NewburyportNews.com, Newburyport, MA

Local News

February 13, 2013

Search resumes for missing man

Team of friends turns up no clues yesterday

GEORGETOWN — Local police and firefighters are expected to comb the 2,100-acre Crane Pond Wildlife Management Area this morning as they continue to search for a Thurlow Street man missing since Thursday.

Police Chief James Mulligan said local emergency responders, augmented by Groveland police, should be out in force starting at 8 a.m.
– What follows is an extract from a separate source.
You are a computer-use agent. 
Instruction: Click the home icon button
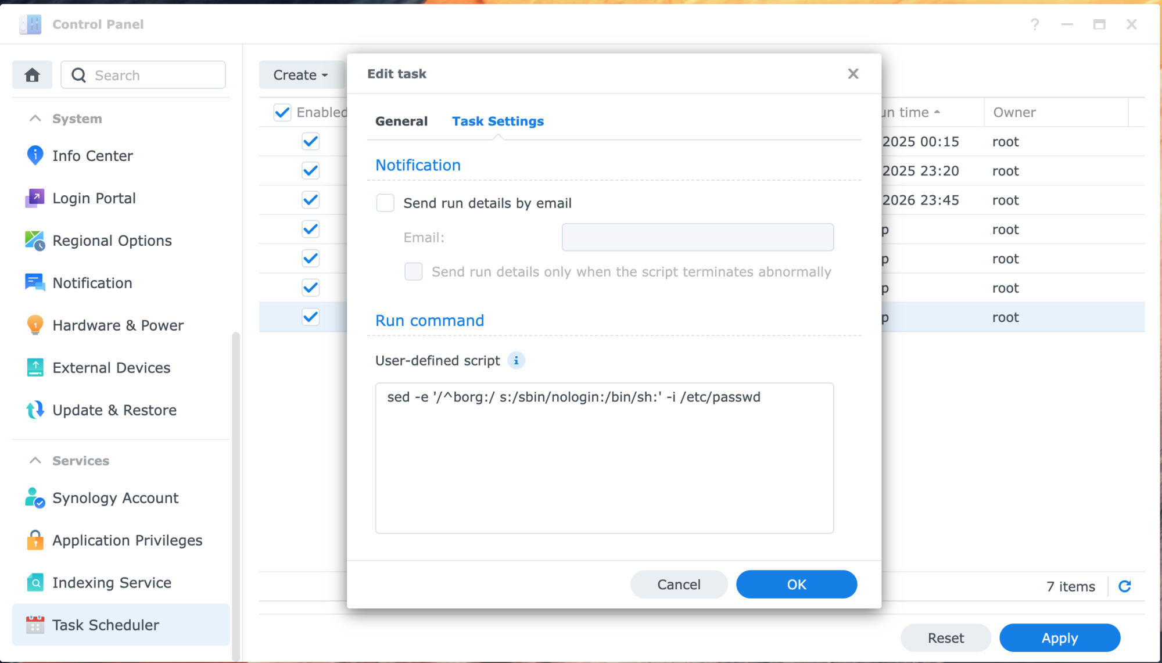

The official search for 65-year-old Bo Hedberg began Monday morning when local, state and environmental police climbed aboard a snow track and spent several hours scouring the snowed-in area.

Hedberg was reported missing by his wife, Gail Hedberg, Thursday evening, saying she had returned home and found no signs of her husband. Gail Hedberg is the owner of The Shake Station on Unicorn Street in downtown Newburyport.
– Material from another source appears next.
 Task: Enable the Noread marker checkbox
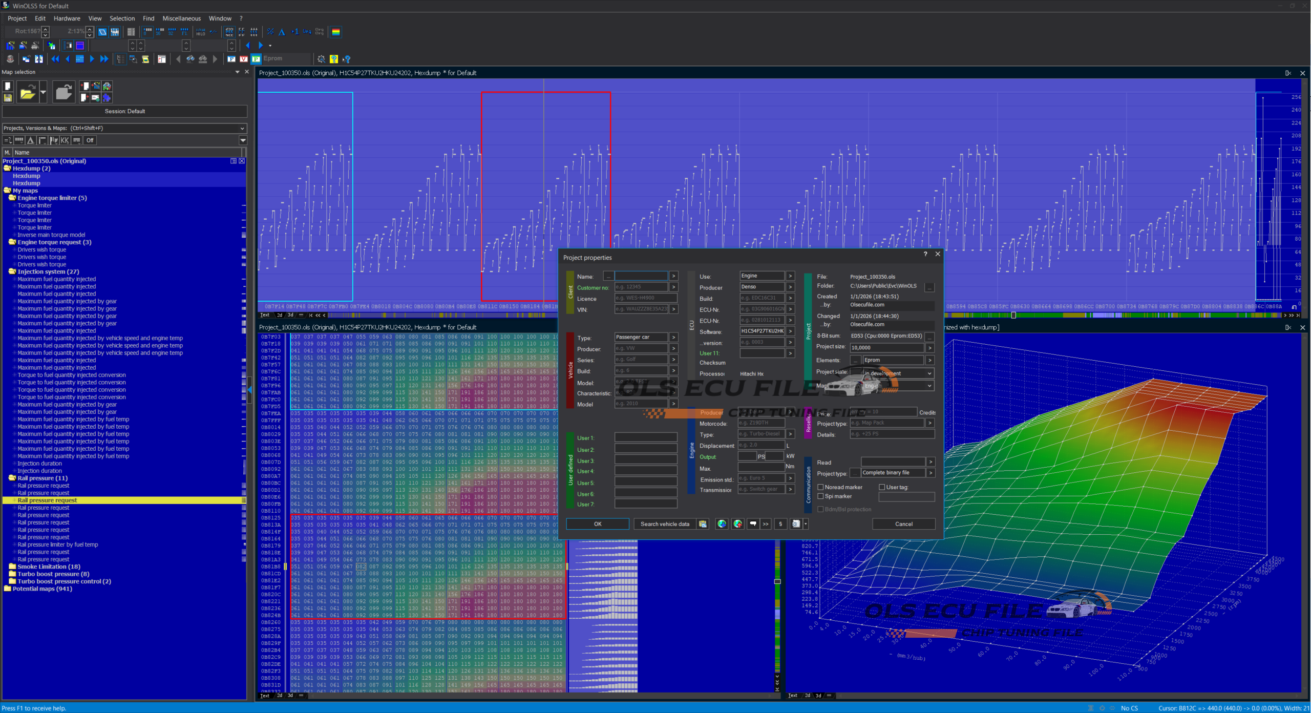tap(820, 487)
According to a Facebook page created by Gail Hedberg, her husband was injured in a motor vehicle accident a week prior to his disappearance and was wearing a green ski jacket and jeans when he left the house.
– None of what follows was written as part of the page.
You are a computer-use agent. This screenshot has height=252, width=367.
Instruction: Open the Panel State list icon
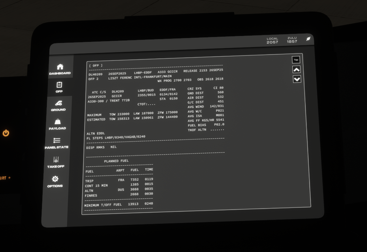click(x=57, y=140)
A call to Gail Hedberg was not immediately returned.

Yesterday, a search of the Crane Pond area by a group of eight to 10 family friends turned up no clues, according to a post on Facebook. The searchers used snowshoes and ski poles to traverse the snow-covered area around Crane Pond. Group members said they won’t search today because they don’t want to distract police dogs or obstruct the progress of law enforcement. But they may head back out tomorrow if today’s search comes up empty.

Mulligan said while he knows people are desperate to find Hedberg, he urged folks to let trained emergency responders conduct the searches, saying he is fearful of volunteers becoming lost themselves.

“But again I know the passion and I understand people will do what they need to do,” Mulligan said.

The Crane Pond area, which has a handful of nature trails meandering through a densely wooded terrain, is located in a remote corner of Georgetown straddling the Byfield/West Newbury border. It is one of the largest undeveloped tracts of land in the region. Much of it has been flooded in recent years by a steady return of beavers, and many parts of it are inaccessible due to wetlands.

Asked whether police might expand their search, Mulligan said it made more sense to stay around the Crane Pond area based on a cellphone ping they picked up at the location.

“Right now, our focus is that location, because literally that’s the only evidence we have,” Mulligan said.